### REQUIRED WORK
Would it be possible to quote, exactly and in full, the lines from the one with "Image resolution: width=1280" through the end of the entries below?

### STUDY MATERIAL
((
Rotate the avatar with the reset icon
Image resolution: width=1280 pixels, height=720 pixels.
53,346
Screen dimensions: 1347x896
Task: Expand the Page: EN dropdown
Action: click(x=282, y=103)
))
### EXERCISE RESULT
Image resolution: width=1280 pixels, height=720 pixels.
53,346
Screen dimensions: 1347x896
Task: Expand the Page: EN dropdown
Action: click(x=282, y=103)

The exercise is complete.